*TASK:* Extract each line of the rows below that contains the string "This".

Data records
--------
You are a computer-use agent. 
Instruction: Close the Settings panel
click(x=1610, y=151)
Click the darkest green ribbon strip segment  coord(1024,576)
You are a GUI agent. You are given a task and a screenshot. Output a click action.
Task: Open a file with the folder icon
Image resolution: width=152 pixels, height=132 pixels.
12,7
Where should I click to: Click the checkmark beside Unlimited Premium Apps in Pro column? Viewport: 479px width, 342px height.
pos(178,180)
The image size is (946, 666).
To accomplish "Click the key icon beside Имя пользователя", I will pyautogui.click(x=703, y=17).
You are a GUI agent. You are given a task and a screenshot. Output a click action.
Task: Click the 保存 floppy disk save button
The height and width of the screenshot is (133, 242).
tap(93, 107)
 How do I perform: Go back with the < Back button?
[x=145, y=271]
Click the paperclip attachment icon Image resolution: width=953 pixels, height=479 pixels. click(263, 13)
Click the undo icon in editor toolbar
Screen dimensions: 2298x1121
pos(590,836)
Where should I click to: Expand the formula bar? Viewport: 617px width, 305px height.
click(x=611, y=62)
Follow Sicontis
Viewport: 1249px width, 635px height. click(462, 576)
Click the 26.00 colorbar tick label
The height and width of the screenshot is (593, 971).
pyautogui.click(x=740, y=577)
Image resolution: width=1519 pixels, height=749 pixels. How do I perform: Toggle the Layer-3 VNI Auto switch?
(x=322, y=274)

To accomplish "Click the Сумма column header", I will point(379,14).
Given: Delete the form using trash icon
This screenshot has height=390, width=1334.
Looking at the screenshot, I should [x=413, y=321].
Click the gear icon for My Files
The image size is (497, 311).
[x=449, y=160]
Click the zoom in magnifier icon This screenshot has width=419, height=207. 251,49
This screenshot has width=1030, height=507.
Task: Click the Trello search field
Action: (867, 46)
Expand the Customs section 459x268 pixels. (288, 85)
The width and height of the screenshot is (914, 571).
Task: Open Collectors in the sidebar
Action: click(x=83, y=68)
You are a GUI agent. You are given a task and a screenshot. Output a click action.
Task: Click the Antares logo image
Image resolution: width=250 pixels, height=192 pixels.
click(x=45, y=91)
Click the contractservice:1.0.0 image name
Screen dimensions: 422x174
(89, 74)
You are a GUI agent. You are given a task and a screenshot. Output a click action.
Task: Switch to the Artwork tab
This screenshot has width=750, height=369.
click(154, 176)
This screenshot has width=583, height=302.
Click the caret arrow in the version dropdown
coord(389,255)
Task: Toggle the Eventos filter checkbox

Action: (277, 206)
--------
*EXERCISE RESULT:*
This screenshot has height=390, width=1334.
Click the zoom in magnifier icon This screenshot has width=419, height=207. 251,49
This screenshot has width=1030, height=507.
This screenshot has width=750, height=369.
This screenshot has width=583, height=302.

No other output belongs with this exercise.